Test your side hustle out as much as possible before quitting your job!
Ideally, you’ll be making some consistent money before you leave. There will almost definitely be reformulation as you go, and that’s not easier to do without a day job (I swear). I hear people say that if they had more time, they would be able to focus more on working on their side hustle and it would be growing faster/better. That may be true, technically, but if more time for your side hustle also means no job, that also puts a different kind of pressure — financial pressure, among others — on your baby business. The bottom line is that the obstacles without a job are just different, not easier or better or worse.
That said, don’t wait until you’re absolutely drained and in utter misery before leaving your job! If your job is draining your energy dry, find another job or take a sabbatical, because it’s nearly impossible to think clearly when you’re worn all of the way down. Your side hustle will tank as your energy tanks, too.
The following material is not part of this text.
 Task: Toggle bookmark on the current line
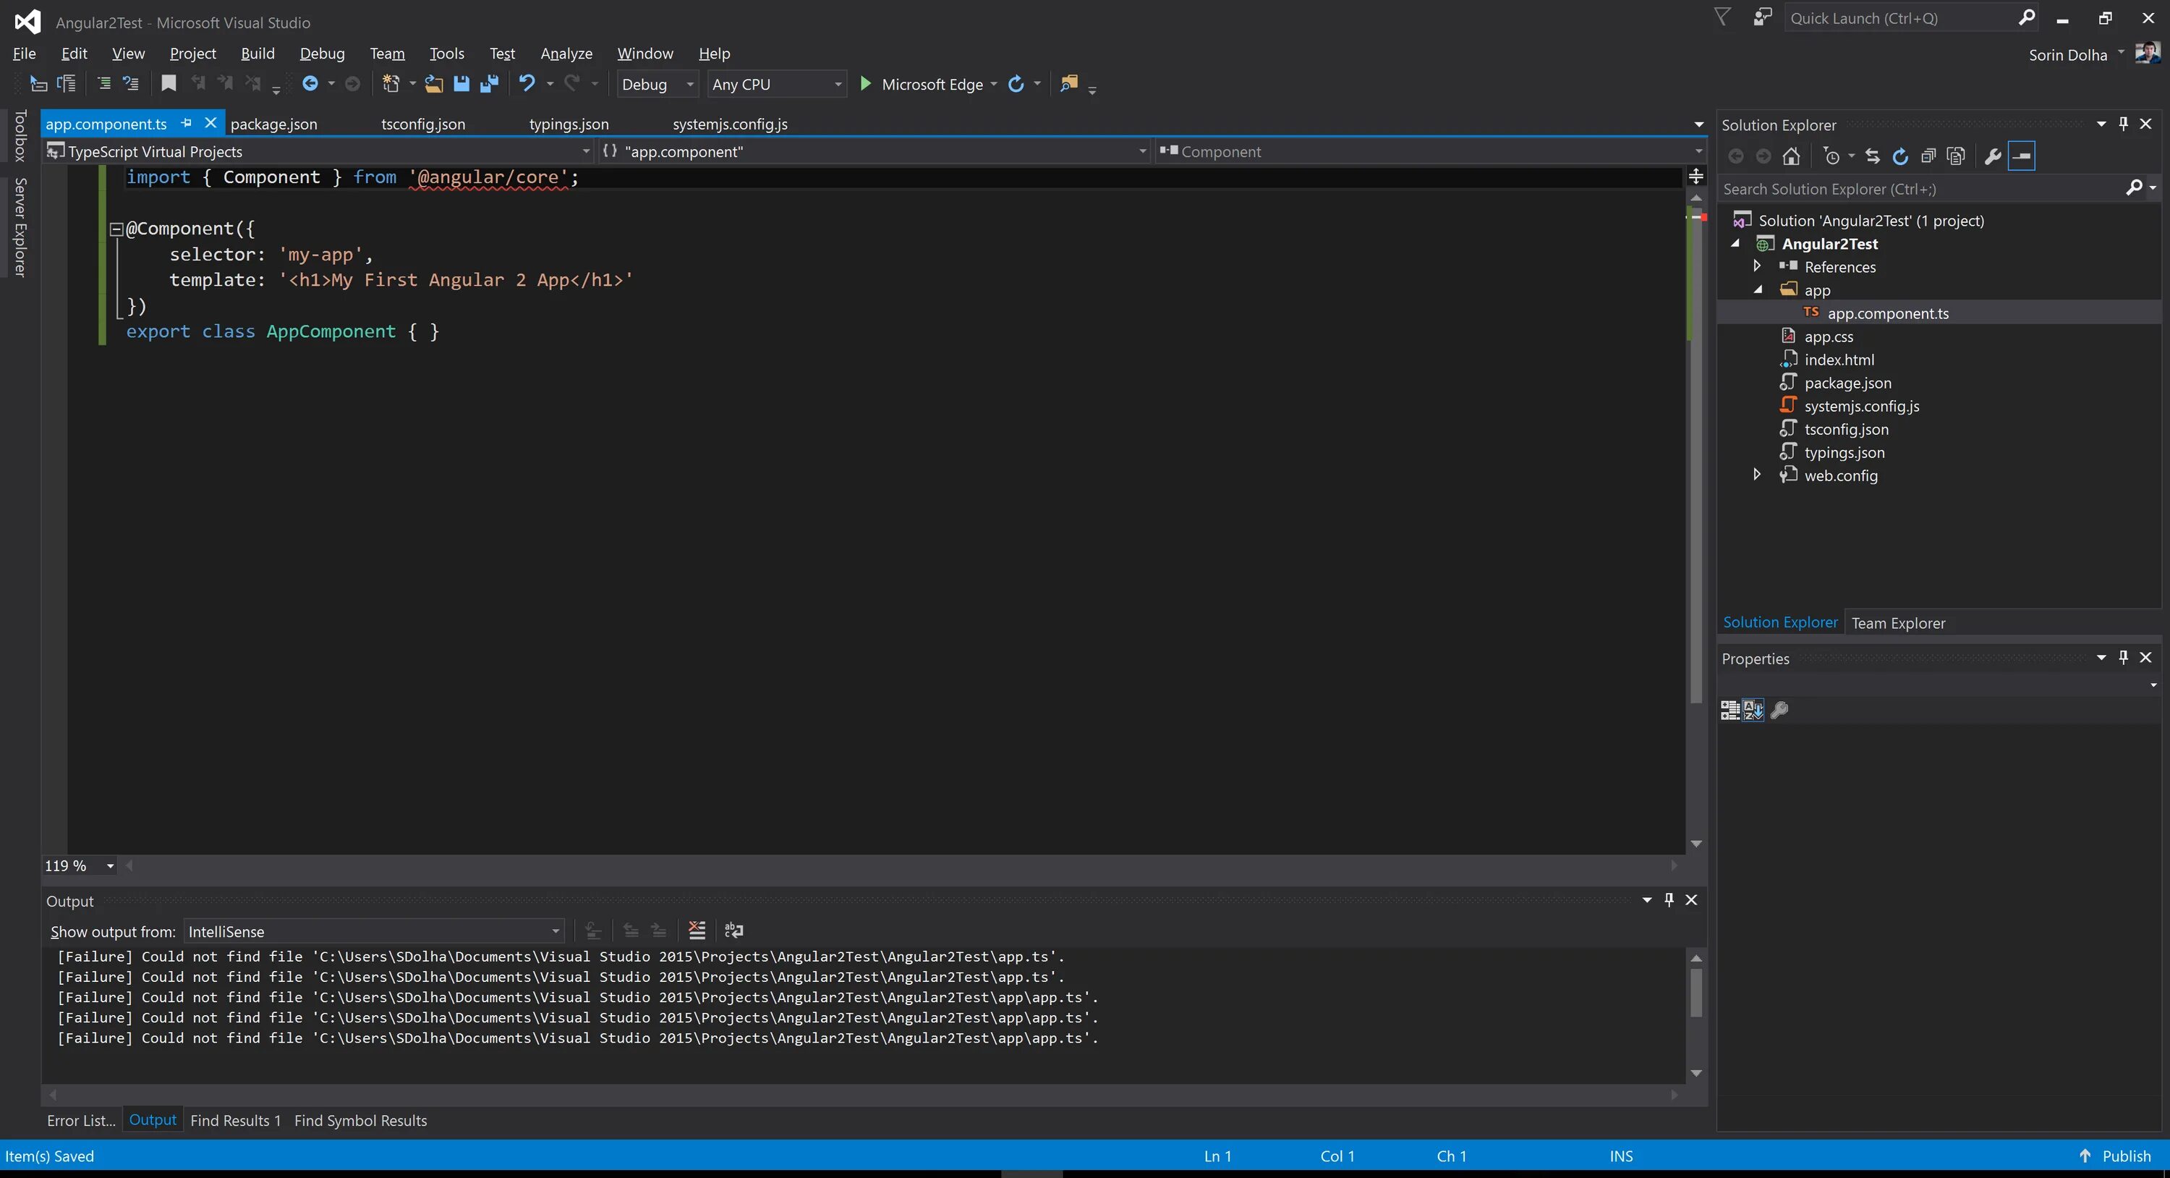click(168, 83)
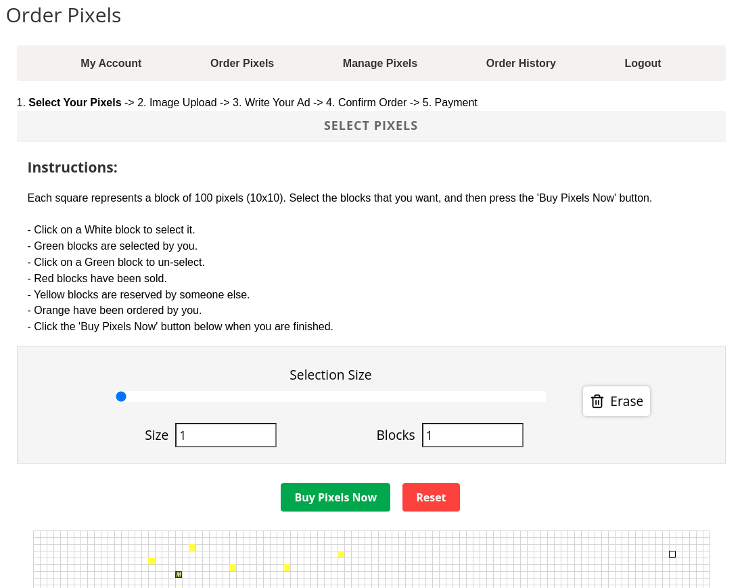Click the trash icon inside the Erase button

click(597, 401)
How can people find you, or hire you?
People can check me out at www.lauriegay.com, and shoot me an email: laurie (at) lauriegay (dot) com to hire me. Feel free to ask me any questions at all!
I work one-on-one, teach classes, and I’ll have a new product for people, too, coming out later this month. And in case you skimmed at the top — I help people have a healthy relationship with food (to enjoy it at your lowest natural weight) and find work that is fulfilling when they are lost.
Thanks so much for your open and honest description of the side hustle path to entrepreneurship Laurie! Your clients are so glad that you got out of the life of churning for hours late at night at your Manhattan law firm.
Find Laurie on Twitter @LaurieGay.
And in a trivia point for long-time blog and book readers, Laurie’s picture was taken by my favorite wedding photographer Sergio, who I profiled in Chapter Ten. I love bringing talented people together.